Nessuna bocciatura, ma un’interlocuzione tecnica ancora in corso. L’assessore regionale alla Salute Daniela Faraoni interviene per chiarire – secondo la posizione del Governo – quanto affermato dal Ministero della Salute sulla proposta di riorganizzazione della rete ospedaliera siciliana, respingendo le interpretazioni che parlano di uno stop al piano predisposto dalla Regione. “Ancora una volta mi trovo a chiarire che il Ministero della Salute, nei suoi toni solitamente austeri, non ha espresso alcuna bocciatura della proposta di riorganizzazione della rete ospedaliera siciliana”, ha dichiarato l’assessore. Secondo Faraoni, le osservazioni formulate da Roma non rappresentano una censura politica o amministrativa, bensì rientrano in una fase fisiologica del confronto istituzionale. “Ho già spiegato che le osservazioni ministeriali sono di natura tecnica ed endoprocedimentale e rientrano in una normale dialettica tra istituzioni”, ha precisato.

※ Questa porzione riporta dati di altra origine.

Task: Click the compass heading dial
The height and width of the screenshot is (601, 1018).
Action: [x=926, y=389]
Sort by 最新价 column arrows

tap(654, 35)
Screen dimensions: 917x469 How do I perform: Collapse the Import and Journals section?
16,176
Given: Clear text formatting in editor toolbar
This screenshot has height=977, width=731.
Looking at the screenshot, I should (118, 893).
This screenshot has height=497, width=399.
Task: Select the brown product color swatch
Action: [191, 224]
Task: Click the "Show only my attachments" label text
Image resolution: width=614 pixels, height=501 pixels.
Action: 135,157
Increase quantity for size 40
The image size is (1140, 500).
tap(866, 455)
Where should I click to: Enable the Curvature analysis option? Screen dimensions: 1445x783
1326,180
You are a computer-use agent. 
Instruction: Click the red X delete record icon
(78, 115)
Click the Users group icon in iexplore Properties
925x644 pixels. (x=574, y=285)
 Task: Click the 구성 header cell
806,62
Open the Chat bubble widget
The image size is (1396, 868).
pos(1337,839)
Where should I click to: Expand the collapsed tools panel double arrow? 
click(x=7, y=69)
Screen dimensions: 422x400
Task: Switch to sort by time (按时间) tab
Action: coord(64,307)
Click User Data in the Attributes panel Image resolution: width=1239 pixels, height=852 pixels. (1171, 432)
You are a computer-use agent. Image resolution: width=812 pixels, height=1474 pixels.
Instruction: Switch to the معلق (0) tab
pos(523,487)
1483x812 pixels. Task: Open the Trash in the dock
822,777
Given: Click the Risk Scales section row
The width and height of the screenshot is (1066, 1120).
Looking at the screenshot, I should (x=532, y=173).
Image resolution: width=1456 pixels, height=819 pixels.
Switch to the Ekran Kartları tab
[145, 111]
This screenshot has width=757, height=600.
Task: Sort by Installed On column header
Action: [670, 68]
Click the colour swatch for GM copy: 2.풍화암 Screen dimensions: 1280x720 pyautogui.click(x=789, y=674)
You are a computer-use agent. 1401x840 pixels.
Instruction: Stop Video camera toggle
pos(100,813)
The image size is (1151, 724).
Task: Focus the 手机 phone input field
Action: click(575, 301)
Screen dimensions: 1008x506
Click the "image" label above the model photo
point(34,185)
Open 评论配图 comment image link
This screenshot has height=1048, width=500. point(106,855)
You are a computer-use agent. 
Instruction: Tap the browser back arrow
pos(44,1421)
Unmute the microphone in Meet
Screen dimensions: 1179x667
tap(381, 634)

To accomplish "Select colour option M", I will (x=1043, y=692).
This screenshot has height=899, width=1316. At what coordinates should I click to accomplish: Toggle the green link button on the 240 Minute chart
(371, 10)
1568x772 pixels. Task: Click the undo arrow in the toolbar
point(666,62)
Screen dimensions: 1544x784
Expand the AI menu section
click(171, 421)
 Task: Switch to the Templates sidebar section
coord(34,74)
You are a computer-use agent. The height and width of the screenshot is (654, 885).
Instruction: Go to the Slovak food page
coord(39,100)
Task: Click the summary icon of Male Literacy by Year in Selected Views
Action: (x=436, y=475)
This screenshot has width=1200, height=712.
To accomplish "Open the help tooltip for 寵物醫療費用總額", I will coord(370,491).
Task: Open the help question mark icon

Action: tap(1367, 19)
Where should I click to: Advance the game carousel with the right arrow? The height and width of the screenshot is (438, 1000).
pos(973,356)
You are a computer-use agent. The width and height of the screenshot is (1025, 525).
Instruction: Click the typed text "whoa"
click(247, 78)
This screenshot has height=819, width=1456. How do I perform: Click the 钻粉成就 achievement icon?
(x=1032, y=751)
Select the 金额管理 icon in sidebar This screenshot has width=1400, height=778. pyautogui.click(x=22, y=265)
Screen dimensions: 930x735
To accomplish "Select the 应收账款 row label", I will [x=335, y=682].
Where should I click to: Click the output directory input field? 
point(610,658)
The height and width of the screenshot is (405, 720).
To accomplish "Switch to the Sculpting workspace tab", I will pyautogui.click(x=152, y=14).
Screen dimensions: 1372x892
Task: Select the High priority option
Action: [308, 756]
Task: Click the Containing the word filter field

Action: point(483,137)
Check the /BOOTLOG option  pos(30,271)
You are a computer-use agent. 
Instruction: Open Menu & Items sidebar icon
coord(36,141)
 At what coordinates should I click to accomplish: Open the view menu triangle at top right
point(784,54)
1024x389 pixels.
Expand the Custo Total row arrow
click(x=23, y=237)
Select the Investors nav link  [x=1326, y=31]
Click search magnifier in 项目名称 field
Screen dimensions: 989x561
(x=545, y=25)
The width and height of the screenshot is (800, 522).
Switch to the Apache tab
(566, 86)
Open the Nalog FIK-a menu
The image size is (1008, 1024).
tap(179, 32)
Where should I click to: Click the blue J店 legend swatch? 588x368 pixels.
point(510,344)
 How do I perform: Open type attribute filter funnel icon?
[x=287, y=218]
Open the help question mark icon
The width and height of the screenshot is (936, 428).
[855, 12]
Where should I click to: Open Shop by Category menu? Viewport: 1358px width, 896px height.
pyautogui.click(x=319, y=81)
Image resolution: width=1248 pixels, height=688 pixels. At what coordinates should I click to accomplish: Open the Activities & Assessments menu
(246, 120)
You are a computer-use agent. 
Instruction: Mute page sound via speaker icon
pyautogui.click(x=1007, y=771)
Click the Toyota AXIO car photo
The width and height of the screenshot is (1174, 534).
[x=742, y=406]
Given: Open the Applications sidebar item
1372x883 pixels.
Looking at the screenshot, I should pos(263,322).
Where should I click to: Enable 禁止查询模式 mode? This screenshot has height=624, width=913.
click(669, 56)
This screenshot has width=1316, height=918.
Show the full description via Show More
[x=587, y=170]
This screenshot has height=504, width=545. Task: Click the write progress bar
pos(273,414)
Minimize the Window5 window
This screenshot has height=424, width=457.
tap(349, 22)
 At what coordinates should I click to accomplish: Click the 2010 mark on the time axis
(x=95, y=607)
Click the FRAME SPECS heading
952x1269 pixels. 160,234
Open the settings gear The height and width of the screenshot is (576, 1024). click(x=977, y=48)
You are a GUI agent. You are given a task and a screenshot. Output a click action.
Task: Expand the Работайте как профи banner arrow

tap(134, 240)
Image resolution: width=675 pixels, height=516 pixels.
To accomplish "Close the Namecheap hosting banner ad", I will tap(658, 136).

L’assessore ha sottolineato come il percorso sia ancora aperto e che il dialogo con il Ministero prosegue con l’obiettivo di arrivare a una soluzione condivisa. “L’interlocuzione è, infatti, ancora in corso e il confronto è aperto con l’obiettivo di raggiungere una condivisione del piano tra Regione e Ministero”, ha aggiunto. Al centro del dibattito c’è il rispetto di alcuni parametri previsti dal DM 70, il decreto ministeriale che stabilisce gli standard qualitativi, strutturali, tecnologici e quantitativi relativi all’assistenza ospedaliera. Un riferimento normativo che, tuttavia, secondo la Regione deve essere letto tenendo conto delle peculiarità del territorio siciliano. “Siamo consapevoli di non rispettare alcuni parametri del DM 70 – ha spiegato Faraoni – ma in questo caso va considerata la specificità geografica della Sicilia, che è un’Isola”.
Un elemento che, secondo l’assessore, rende necessario un approccio differenziato rispetto ad altre regioni italiane. “I cittadini non possono varcare agevolmente i confini per curarsi nelle regioni limitrofe e una rete ospedaliera deve tenere conto di questa differenza, prevedendo servizi adeguati anche per le comunità più difficili da raggiungere”, ha concluso. Le parole dell’assessore puntano dunque a rassicurare sul futuro della programmazione sanitaria regionale, in una fase delicata per la definizione dell’assetto dei presìdi ospedalieri siciliani e dell’organizzazione dei servizi sanitari sul territorio.